Rationality and reason are inseparable from freedom. The spectacle of watching deeply religious people try to champion freedom is becoming too much to watch.

Morality implies making the right choice. Religion teaches that the right choice is to surrender your rational mind to faith, and to minimize the self for the sake of others. But faith and service will deliver us into Big Government, be it socialism or fascism or religious theocracy. Faith and service are the virtues and values of the welfare state, and the entitlement state, not a republic where government’s sole purpose is to protect people from violence and otherwise leave them alone. Faith and service motivate people to be shaped, not to shape themselves. And there will always be those who stand ready to shape others, using the force of government.

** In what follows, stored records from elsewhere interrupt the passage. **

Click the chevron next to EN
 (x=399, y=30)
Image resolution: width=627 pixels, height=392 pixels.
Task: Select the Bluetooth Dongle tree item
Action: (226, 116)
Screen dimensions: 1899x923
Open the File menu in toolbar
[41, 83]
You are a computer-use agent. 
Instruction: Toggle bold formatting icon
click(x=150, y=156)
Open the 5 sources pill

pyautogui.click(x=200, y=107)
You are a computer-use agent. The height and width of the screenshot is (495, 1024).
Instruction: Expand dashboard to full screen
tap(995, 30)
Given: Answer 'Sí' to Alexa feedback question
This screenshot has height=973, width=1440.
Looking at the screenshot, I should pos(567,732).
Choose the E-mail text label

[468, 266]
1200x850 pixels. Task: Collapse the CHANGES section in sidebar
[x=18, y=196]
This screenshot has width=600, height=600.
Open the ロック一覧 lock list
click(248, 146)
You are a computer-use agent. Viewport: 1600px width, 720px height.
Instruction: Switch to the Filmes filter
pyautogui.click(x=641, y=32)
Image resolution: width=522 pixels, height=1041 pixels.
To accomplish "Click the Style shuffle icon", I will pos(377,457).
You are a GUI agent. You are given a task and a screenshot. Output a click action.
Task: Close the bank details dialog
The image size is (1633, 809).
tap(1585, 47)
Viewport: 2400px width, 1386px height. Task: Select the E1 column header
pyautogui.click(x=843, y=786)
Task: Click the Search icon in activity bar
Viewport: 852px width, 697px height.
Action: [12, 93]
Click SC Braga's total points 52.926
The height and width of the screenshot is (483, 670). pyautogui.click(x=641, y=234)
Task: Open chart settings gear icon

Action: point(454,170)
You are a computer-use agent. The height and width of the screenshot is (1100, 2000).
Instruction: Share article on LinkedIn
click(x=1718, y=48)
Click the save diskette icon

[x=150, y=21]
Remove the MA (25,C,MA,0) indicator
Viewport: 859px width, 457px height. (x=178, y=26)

I know there are religious people, including talk show host Mike Church and others, who feel deeply in favor of freedom. But they’re contradicting themselves, more than they know. What are they really after? My theory: Separation of church and state. They yearn for freedom, but it’s religion that they want to leave alone, not reason or secularism. Some of these religious conservatives, like Rick Santorum, actually want to impose the dictatorship of religion through the force of the state. Some are not this bad. But they all share in common a desire to put faith before reason, and self-sacrifice before self-interested, self-responsible living.

I don’t know what the future holds. But this contradiction is too glaring not to have dire consequences, if left uncorrected. An individual with a contradiction such as this would sooner or later collapse into despair, and perhaps even suicide. A society operates on the same principle, and the general trends of the society will rule, in the end. At present, and for years now, those trends have not been good.

Generally speaking, few are aware of this contradiction and even fewer will speak up about it. History may record that the tragedy of America, mankind’s first attempt at liberty, was botched by an attempt to reconcile the irreconcilable.

Freedom and faith as one? It will never happen.

Faith inevitably leads to force. There’s no way around it.